目的扩增杜氏利什曼原虫假定蛋白PA5基因,原核表达该假定蛋白并预测其结构与功能。方法以杜氏利什曼原虫前鞭毛体基因组DNA为模板,巢式PCR法扩增该基因,将其克隆入pQE30质粒构建pQE30-PA5重组质粒,经IPTG诱导表达目的蛋白。采用生物信息学方法对该蛋白进行同源性分析、信号肽及跨膜区预测、蛋白质结构与B细胞抗原肽位点分析。结果成功扩增出PA5基因,序列全长为765 bp,构建的pQE30-PA5重组质粒,经诱导后目的蛋白以包涵体形式表达。所获得的蛋白含254个氨基酸,相对分子质量为27 065,等电点为5.71的亲水性不稳定蛋白,不含信号肽及跨膜区。二级结构以α-螺旋及不规则卷曲为主,共含5个B细胞抗原肽片段。结论成功表达了杜氏利什曼原虫PA5蛋白,该亲水蛋白具有体液免疫刺激潜能,具有利什曼病潜在免疫诊断价值。

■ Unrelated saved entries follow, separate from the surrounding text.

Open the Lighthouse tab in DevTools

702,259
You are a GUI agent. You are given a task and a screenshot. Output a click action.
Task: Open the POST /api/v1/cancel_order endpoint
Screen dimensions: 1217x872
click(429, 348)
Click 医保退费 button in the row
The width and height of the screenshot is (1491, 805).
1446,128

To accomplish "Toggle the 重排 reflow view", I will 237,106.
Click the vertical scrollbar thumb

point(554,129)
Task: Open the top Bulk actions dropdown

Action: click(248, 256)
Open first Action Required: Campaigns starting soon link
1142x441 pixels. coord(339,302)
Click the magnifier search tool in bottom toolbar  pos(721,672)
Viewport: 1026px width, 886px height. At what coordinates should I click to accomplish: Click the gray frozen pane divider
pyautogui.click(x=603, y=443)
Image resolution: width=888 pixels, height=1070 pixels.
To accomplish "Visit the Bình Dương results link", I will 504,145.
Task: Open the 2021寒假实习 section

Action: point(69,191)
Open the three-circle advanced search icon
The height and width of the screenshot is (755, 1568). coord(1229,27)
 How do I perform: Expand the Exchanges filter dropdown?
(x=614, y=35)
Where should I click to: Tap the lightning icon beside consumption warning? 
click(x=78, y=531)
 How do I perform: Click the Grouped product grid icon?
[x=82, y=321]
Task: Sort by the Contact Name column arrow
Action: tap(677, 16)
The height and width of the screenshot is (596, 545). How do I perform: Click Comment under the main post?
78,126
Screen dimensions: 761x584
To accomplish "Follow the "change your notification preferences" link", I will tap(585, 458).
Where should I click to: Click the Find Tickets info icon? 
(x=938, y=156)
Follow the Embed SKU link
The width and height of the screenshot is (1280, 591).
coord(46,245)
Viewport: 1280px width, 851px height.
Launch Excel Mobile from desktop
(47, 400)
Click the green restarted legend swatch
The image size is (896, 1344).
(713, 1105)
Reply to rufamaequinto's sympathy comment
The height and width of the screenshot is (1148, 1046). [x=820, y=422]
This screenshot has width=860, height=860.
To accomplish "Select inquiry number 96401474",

Objective To express the Leishmania donovia hypothetical protein PA5 in prokaryotic expression system and predict its structure and function. Methods The promastigote of Leishmania genomic DNA was used as the template for the amplification of PA5 by nested PCR method, and then it was cloned into pQE30 plasmid to construct pQE30-PA5 recombinant plasmid, which was induced by IPTG to express the target protein. Bioinformatics was used for homology analysis,signal peptide prediction, transmembrane region prediction, protein structure and B cell antigen peptide analysis.Results The PA5 gene was successfully amplified, and the sequence length of PA5 was 765 bp. The pQE30-PA5 recombinant plasmid was constructed, and the target protein was expressed in the form of inclusion body. The obtained protein contains 254 amino acids, the relative molecular weight was 27 065, and the isoelectric point was 5.71. It is a hydrophilic unstable protein without signal peptide and transmembrane region. Secondary structure is given priority to with alpha-helix and random coil,also there are five strong B cell antigen peptide fragments in PA5. Conclusion Leishmania donovia hypothetical protein PA5 was successfully expressed, and the hydrophilic protein has the potential of strong humoral immunity, which indicate a potential immunological diagnosis value of leishmaniasis.